### Activity
Write out the lines of the records from the one containing "The image size is (980, 551)." to the very last, keeping each exactly as it is.

### Provided records
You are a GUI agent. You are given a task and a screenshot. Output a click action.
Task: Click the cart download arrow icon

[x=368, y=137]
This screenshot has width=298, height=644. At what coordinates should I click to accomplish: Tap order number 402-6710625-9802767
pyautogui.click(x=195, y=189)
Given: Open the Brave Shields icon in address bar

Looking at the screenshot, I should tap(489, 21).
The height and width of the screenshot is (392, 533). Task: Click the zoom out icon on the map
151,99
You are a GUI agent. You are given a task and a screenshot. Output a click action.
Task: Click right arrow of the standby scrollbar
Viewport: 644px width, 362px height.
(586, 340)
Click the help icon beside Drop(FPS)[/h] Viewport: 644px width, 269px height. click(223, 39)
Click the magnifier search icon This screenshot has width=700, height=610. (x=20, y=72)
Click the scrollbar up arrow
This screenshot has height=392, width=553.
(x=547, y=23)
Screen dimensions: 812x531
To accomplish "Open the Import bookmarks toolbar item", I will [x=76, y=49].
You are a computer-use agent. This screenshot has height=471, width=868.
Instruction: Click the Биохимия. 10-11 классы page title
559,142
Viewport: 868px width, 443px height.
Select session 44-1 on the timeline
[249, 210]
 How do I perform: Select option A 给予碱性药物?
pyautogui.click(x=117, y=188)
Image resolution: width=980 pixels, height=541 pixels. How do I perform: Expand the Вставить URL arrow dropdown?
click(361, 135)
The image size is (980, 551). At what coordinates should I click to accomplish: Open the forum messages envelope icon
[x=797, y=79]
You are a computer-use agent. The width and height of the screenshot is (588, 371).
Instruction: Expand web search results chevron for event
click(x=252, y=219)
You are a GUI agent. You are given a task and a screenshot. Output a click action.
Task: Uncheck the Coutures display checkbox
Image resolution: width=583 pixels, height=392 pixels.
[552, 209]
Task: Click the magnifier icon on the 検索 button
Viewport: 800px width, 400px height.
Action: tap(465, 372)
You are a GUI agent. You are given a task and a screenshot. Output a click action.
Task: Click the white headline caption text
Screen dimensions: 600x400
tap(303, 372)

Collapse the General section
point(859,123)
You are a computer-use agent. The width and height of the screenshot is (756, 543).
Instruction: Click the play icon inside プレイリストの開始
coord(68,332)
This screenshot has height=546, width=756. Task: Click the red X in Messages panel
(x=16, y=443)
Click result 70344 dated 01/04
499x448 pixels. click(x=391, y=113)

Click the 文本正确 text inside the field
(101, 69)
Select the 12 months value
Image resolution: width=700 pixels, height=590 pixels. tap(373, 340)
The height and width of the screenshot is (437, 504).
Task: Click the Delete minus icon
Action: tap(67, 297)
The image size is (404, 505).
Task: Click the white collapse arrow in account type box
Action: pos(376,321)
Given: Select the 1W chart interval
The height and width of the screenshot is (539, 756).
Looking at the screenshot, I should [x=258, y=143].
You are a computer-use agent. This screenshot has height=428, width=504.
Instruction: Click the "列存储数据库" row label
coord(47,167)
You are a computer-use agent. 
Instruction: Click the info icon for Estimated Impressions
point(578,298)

### Solution for this task
The image size is (980, 551). At what coordinates should I click to accomplish: Open the forum messages envelope icon
[x=797, y=79]
You are a computer-use agent. The width and height of the screenshot is (588, 371).
Instruction: Expand web search results chevron for event
click(x=252, y=219)
You are a GUI agent. You are given a task and a screenshot. Output a click action.
Task: Uncheck the Coutures display checkbox
Image resolution: width=583 pixels, height=392 pixels.
[552, 209]
Task: Click the magnifier icon on the 検索 button
Viewport: 800px width, 400px height.
Action: tap(465, 372)
You are a GUI agent. You are given a task and a screenshot. Output a click action.
Task: Click the white headline caption text
Screen dimensions: 600x400
tap(303, 372)

Collapse the General section
point(859,123)
You are a computer-use agent. The width and height of the screenshot is (756, 543).
Instruction: Click the play icon inside プレイリストの開始
coord(68,332)
This screenshot has height=546, width=756. Task: Click the red X in Messages panel
(x=16, y=443)
Click result 70344 dated 01/04
499x448 pixels. click(x=391, y=113)

Click the 文本正确 text inside the field
(101, 69)
Select the 12 months value
Image resolution: width=700 pixels, height=590 pixels. tap(373, 340)
The height and width of the screenshot is (437, 504).
Task: Click the Delete minus icon
Action: tap(67, 297)
The image size is (404, 505).
Task: Click the white collapse arrow in account type box
Action: pos(376,321)
Given: Select the 1W chart interval
The height and width of the screenshot is (539, 756).
Looking at the screenshot, I should [x=258, y=143].
You are a computer-use agent. This screenshot has height=428, width=504.
Instruction: Click the "列存储数据库" row label
coord(47,167)
You are a computer-use agent. 
Instruction: Click the info icon for Estimated Impressions
point(578,298)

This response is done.